With Usain Bolt and Michael Phelps retired, it is now Simone Biles who bears the brunt of Olympism.

It is the new myth, only myth.

Simone Biles is 24 years old and speaks very quickly, and in her speech the chronicler catches phrases on the fly.

Biles talks about mental health and fears.

She has just suffered an anxiety attack: she tells us that a couple of hours before she had been lost in the air, during the landing of her team diving exercise, the first of her finals in the Ariake pavilion, and that now she feels fragile :

–I made a bad jump and then I said to myself: 'I don't want to go on anymore'. I feel the weight of the world on my shoulders.

Tokyo 2020 has only just begun and yet Biles interprets that, for her, the Games are over. So she retires to the Olympic Village and, from there, she gives up on the finals that follow. She will never repeat that Rio 2016 feat, with her four titles and her five medals.

His story opens debates and gatherings.

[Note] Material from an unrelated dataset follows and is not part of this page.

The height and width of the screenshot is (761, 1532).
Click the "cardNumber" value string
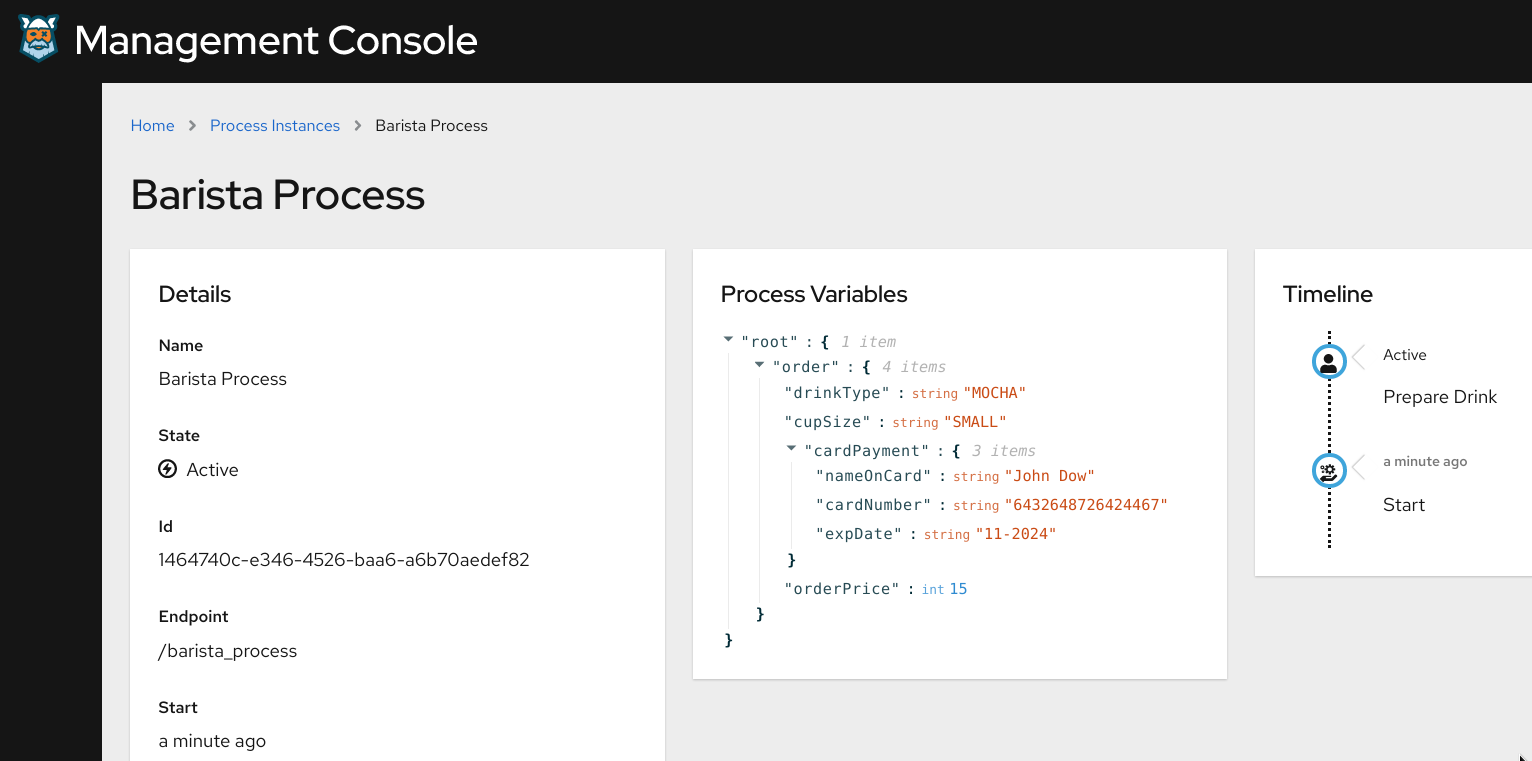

Analysts, doctors, technicians and chroniclers applaud or question Biles' blackout: his courage in sharing his crisis is praised and there is also talk that we are dehumanizing athletes.

Then the vertigo of the Games blurs Biles's voice.

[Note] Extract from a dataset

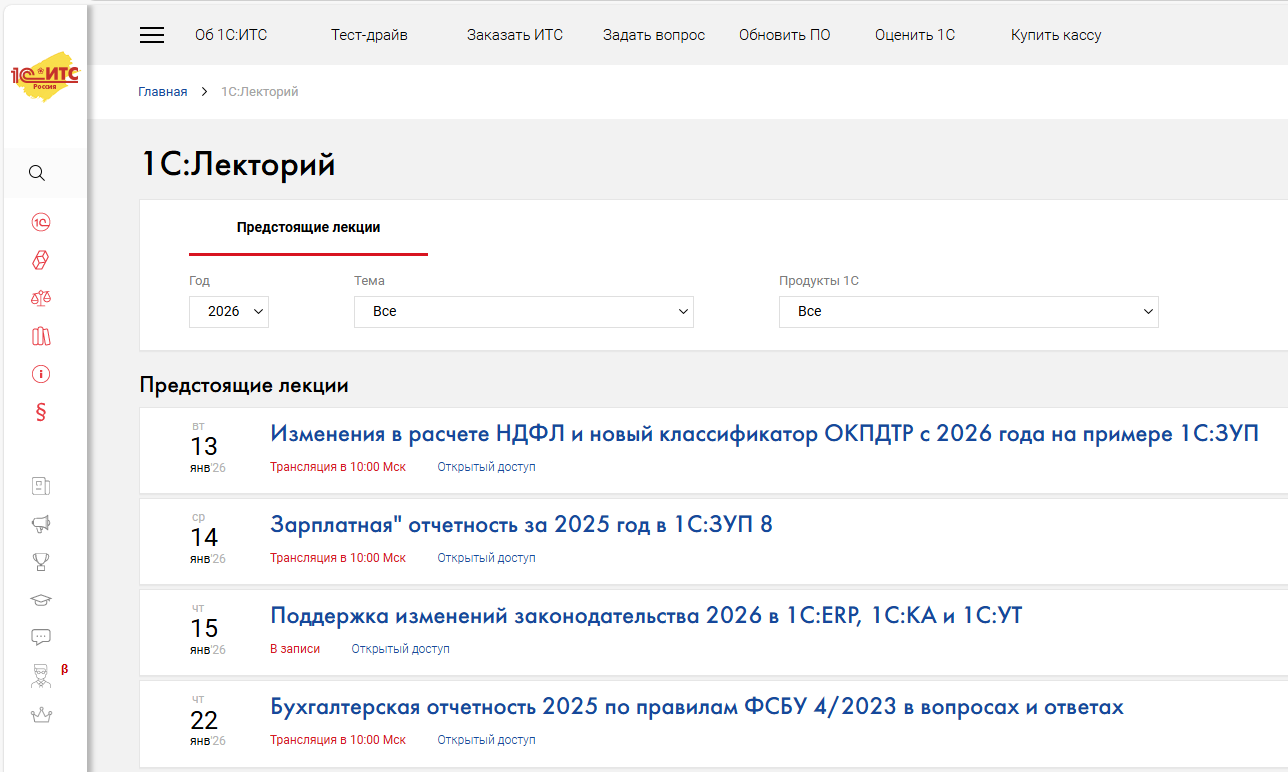Click the scales icon in sidebar
Viewport: 1288px width, 772px height.
[x=41, y=298]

The days go by and new feats are recorded and we stop talking about the myth, which renounces the all-around contest and also the vault, floor and uneven bars finals.

No one is waiting for her in Tokyo anymore.

And then, out of the forecast, Simone Biles reappears: she leans over the balance beam, signs a sober exercise, with few risks, adapted to her circumstances, and starts a bronze that corrects her drift and nuances a bitter story with a happy ending.

(He will leave Tokyo with two podium finishes, the tragic silver in the team contest and bronze on the balance beam.)

And all happy?

Well, not entirely: since then, Simone Biles has not competed again.

(...)

In these two years, Biles has barely appeared on the scene to testify in the Larry Nassar case (the doctor who abuses gymnasts, today a plague man who will never regain his freedom), has married Jonathan Owens, defensive player for the Houston Texans football American, has given conferences in defense of the rights of athletes and has focused on the care of their mental health.

He is now 26 years old and says that this whole rebuilding process has done him wonderfully. And for this reason, a year before the 2024 Paris Games, she has announced that she will return to the pavilions.

It will do so on August 4 and 5 at the stupendous NOW Arena in Hoffman Estates, a multipurpose pavilion on the outskirts of Chicago, home to the US Classic that recruits a range of American superstars, including Sunisa Lee and Jade Carey, and officiating before the United States Championships, already at the end of August in San José, the base camp for the next Olympic Games.

“The current entry list includes twelve members of the Olympic team and 16 members of our world teams,” said a statement from USA Gymnastics. And together, they have won twelve Olympic medals and 48 world medals.

The news hyperexcites lovers of artistic gymnastics: how Hollywood is this happy ending.